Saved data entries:
--- --- ---
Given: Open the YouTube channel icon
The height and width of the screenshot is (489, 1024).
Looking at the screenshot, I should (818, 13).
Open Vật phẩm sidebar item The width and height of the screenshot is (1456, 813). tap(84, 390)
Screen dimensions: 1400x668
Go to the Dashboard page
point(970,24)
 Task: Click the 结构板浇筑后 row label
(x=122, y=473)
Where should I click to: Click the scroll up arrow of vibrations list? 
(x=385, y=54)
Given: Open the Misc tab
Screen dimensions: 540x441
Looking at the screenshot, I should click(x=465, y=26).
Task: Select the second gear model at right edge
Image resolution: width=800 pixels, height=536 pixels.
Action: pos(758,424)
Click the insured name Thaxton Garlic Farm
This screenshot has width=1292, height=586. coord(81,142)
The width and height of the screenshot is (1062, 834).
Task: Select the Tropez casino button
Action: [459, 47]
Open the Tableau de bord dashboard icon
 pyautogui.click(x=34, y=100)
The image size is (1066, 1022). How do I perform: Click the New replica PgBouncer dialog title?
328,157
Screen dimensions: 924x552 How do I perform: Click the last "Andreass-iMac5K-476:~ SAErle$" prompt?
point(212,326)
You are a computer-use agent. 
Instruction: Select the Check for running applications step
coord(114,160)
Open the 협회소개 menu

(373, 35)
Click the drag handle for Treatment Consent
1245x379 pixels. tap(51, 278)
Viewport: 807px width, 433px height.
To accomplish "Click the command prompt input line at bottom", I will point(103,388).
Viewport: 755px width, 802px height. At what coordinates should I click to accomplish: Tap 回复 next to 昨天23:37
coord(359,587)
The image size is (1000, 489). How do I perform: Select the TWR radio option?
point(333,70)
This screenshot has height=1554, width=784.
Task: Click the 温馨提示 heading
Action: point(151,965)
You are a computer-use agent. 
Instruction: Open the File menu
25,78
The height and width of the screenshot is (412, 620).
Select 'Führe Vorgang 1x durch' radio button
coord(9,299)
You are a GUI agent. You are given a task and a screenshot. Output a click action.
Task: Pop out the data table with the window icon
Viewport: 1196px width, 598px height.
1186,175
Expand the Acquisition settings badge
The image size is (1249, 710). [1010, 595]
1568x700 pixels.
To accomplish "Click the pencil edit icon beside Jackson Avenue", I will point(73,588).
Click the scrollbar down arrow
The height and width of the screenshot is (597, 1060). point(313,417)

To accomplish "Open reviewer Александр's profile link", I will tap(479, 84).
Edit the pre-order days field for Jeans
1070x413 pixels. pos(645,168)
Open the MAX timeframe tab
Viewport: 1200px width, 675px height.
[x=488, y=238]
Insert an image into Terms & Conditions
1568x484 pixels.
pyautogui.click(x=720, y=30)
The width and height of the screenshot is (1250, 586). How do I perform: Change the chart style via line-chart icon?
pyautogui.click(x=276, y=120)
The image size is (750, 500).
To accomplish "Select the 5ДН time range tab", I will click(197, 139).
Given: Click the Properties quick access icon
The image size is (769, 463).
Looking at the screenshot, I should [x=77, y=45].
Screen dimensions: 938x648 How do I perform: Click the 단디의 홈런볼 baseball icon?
--- --- ---
### EXERCISE DIRECTIONS
Taking the lines above one at a time, give the number of them that contain the string "will". Add nothing else.

### YOUR SOLUTION
4